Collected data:

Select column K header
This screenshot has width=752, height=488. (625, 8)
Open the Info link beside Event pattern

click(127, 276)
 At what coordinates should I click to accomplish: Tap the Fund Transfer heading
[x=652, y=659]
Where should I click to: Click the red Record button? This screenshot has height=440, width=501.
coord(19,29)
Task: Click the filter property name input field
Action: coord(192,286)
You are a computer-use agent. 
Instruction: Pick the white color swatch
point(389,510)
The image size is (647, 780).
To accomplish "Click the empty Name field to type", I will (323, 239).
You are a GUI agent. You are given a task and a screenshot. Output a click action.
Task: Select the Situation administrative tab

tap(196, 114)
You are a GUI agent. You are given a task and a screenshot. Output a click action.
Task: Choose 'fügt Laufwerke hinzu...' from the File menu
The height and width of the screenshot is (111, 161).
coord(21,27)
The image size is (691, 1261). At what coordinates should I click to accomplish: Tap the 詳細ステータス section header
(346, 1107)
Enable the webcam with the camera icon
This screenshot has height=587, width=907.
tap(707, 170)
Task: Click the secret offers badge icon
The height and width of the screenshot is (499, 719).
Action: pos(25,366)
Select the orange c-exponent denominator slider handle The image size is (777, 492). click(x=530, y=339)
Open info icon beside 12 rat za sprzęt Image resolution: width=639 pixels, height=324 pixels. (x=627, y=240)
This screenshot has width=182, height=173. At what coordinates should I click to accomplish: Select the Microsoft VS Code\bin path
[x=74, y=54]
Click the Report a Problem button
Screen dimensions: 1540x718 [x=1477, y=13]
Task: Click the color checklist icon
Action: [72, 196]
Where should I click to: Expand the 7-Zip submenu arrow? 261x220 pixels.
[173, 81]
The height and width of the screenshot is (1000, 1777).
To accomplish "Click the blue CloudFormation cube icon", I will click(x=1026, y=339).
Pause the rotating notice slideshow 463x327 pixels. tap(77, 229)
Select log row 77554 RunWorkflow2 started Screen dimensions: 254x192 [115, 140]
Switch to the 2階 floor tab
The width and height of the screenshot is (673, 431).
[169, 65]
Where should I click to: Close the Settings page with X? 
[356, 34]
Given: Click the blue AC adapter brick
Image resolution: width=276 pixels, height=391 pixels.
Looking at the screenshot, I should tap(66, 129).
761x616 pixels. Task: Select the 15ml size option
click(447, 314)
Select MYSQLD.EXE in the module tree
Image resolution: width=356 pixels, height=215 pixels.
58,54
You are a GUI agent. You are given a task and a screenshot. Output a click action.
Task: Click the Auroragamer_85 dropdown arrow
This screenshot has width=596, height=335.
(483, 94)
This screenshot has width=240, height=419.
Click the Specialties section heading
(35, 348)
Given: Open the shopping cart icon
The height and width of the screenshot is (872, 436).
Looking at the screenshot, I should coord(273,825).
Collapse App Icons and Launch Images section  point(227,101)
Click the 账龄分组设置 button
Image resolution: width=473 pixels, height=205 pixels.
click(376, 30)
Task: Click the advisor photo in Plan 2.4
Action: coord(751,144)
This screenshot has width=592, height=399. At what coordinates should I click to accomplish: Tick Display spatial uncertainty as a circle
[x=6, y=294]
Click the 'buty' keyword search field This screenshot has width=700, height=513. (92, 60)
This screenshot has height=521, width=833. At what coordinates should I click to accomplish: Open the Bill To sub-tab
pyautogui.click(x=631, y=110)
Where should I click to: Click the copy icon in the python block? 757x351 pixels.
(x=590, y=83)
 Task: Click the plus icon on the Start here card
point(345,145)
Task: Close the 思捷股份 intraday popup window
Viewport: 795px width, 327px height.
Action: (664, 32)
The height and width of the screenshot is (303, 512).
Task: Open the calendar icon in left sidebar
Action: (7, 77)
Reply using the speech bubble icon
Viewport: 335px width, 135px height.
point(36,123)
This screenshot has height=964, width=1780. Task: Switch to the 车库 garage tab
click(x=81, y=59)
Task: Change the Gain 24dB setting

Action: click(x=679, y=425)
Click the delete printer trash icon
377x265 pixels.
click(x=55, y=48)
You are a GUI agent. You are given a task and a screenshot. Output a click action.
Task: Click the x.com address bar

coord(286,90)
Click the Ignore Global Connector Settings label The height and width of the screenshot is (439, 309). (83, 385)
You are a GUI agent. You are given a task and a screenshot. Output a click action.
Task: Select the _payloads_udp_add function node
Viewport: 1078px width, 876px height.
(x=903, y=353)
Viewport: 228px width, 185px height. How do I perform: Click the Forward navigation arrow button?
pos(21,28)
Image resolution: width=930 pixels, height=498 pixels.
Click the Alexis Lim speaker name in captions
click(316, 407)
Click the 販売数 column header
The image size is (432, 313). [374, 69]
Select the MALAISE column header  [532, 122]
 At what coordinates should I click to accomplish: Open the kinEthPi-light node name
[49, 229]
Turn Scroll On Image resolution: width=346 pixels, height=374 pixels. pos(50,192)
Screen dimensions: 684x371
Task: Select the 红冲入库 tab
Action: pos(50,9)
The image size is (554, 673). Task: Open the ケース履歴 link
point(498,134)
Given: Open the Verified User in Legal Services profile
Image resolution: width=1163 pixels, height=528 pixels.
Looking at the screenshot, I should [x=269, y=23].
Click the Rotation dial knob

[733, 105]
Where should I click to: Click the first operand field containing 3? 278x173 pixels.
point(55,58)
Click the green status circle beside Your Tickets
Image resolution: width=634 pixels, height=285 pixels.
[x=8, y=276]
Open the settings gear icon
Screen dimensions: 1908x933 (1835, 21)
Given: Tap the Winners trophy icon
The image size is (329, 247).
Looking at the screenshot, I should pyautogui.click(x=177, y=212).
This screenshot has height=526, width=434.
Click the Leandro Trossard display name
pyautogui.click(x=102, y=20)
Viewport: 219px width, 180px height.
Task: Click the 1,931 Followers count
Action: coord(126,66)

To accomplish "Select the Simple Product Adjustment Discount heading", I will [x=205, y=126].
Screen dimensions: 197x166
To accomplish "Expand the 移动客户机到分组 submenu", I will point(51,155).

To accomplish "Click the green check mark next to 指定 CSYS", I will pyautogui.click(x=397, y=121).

EXERCISE DETAILS
Every entry must appear in the answer exactly as written.

RESPONSE BOX
Select column K header
This screenshot has width=752, height=488. (625, 8)
Open the Info link beside Event pattern

click(127, 276)
 At what coordinates should I click to accomplish: Tap the Fund Transfer heading
[x=652, y=659]
Where should I click to: Click the red Record button? This screenshot has height=440, width=501.
coord(19,29)
Task: Click the filter property name input field
Action: coord(192,286)
You are a computer-use agent. 
Instruction: Pick the white color swatch
point(389,510)
The image size is (647, 780).
To accomplish "Click the empty Name field to type", I will (323, 239).
You are a GUI agent. You are given a task and a screenshot. Output a click action.
Task: Select the Situation administrative tab

tap(196, 114)
You are a GUI agent. You are given a task and a screenshot. Output a click action.
Task: Choose 'fügt Laufwerke hinzu...' from the File menu
The height and width of the screenshot is (111, 161).
coord(21,27)
The image size is (691, 1261). At what coordinates should I click to accomplish: Tap the 詳細ステータス section header
(346, 1107)
Enable the webcam with the camera icon
This screenshot has height=587, width=907.
tap(707, 170)
Task: Click the secret offers badge icon
The height and width of the screenshot is (499, 719).
Action: pos(25,366)
Select the orange c-exponent denominator slider handle The image size is (777, 492). click(x=530, y=339)
Open info icon beside 12 rat za sprzęt Image resolution: width=639 pixels, height=324 pixels. (x=627, y=240)
This screenshot has width=182, height=173. At what coordinates should I click to accomplish: Select the Microsoft VS Code\bin path
[x=74, y=54]
Click the Report a Problem button
Screen dimensions: 1540x718 [x=1477, y=13]
Task: Click the color checklist icon
Action: [72, 196]
Where should I click to: Expand the 7-Zip submenu arrow? 261x220 pixels.
[173, 81]
The height and width of the screenshot is (1000, 1777).
To accomplish "Click the blue CloudFormation cube icon", I will click(x=1026, y=339).
Pause the rotating notice slideshow 463x327 pixels. tap(77, 229)
Select log row 77554 RunWorkflow2 started Screen dimensions: 254x192 [115, 140]
Switch to the 2階 floor tab
The width and height of the screenshot is (673, 431).
[169, 65]
Where should I click to: Close the Settings page with X? 
[356, 34]
Given: Click the blue AC adapter brick
Image resolution: width=276 pixels, height=391 pixels.
Looking at the screenshot, I should tap(66, 129).
761x616 pixels. Task: Select the 15ml size option
click(447, 314)
Select MYSQLD.EXE in the module tree
Image resolution: width=356 pixels, height=215 pixels.
58,54
You are a GUI agent. You are given a task and a screenshot. Output a click action.
Task: Click the Auroragamer_85 dropdown arrow
This screenshot has width=596, height=335.
(483, 94)
This screenshot has width=240, height=419.
Click the Specialties section heading
(35, 348)
Given: Open the shopping cart icon
The height and width of the screenshot is (872, 436).
Looking at the screenshot, I should coord(273,825).
Collapse App Icons and Launch Images section  point(227,101)
Click the 账龄分组设置 button
Image resolution: width=473 pixels, height=205 pixels.
click(376, 30)
Task: Click the advisor photo in Plan 2.4
Action: coord(751,144)
This screenshot has width=592, height=399. At what coordinates should I click to accomplish: Tick Display spatial uncertainty as a circle
[x=6, y=294]
Click the 'buty' keyword search field This screenshot has width=700, height=513. (92, 60)
This screenshot has height=521, width=833. At what coordinates should I click to accomplish: Open the Bill To sub-tab
pyautogui.click(x=631, y=110)
Where should I click to: Click the copy icon in the python block? 757x351 pixels.
(x=590, y=83)
 Task: Click the plus icon on the Start here card
point(345,145)
Task: Close the 思捷股份 intraday popup window
Viewport: 795px width, 327px height.
Action: (664, 32)
The height and width of the screenshot is (303, 512).
Task: Open the calendar icon in left sidebar
Action: (7, 77)
Reply using the speech bubble icon
Viewport: 335px width, 135px height.
point(36,123)
This screenshot has height=964, width=1780. Task: Switch to the 车库 garage tab
click(x=81, y=59)
Task: Change the Gain 24dB setting

Action: click(x=679, y=425)
Click the delete printer trash icon
377x265 pixels.
click(x=55, y=48)
You are a GUI agent. You are given a task and a screenshot. Output a click action.
Task: Click the x.com address bar

coord(286,90)
Click the Ignore Global Connector Settings label The height and width of the screenshot is (439, 309). (83, 385)
You are a GUI agent. You are given a task and a screenshot. Output a click action.
Task: Select the _payloads_udp_add function node
Viewport: 1078px width, 876px height.
(x=903, y=353)
Viewport: 228px width, 185px height. How do I perform: Click the Forward navigation arrow button?
pos(21,28)
Image resolution: width=930 pixels, height=498 pixels.
Click the Alexis Lim speaker name in captions
click(316, 407)
Click the 販売数 column header
The image size is (432, 313). [374, 69]
Select the MALAISE column header  [532, 122]
 At what coordinates should I click to accomplish: Open the kinEthPi-light node name
[49, 229]
Turn Scroll On Image resolution: width=346 pixels, height=374 pixels. pos(50,192)
Screen dimensions: 684x371
Task: Select the 红冲入库 tab
Action: pos(50,9)
The image size is (554, 673). Task: Open the ケース履歴 link
point(498,134)
Given: Open the Verified User in Legal Services profile
Image resolution: width=1163 pixels, height=528 pixels.
Looking at the screenshot, I should [x=269, y=23].
Click the Rotation dial knob

[733, 105]
Where should I click to: Click the first operand field containing 3? 278x173 pixels.
point(55,58)
Click the green status circle beside Your Tickets
Image resolution: width=634 pixels, height=285 pixels.
[x=8, y=276]
Open the settings gear icon
Screen dimensions: 1908x933 (1835, 21)
Given: Tap the Winners trophy icon
The image size is (329, 247).
Looking at the screenshot, I should pyautogui.click(x=177, y=212).
This screenshot has height=526, width=434.
Click the Leandro Trossard display name
pyautogui.click(x=102, y=20)
Viewport: 219px width, 180px height.
Task: Click the 1,931 Followers count
Action: coord(126,66)

To accomplish "Select the Simple Product Adjustment Discount heading", I will [x=205, y=126].
Screen dimensions: 197x166
To accomplish "Expand the 移动客户机到分组 submenu", I will point(51,155).

To accomplish "Click the green check mark next to 指定 CSYS", I will pyautogui.click(x=397, y=121).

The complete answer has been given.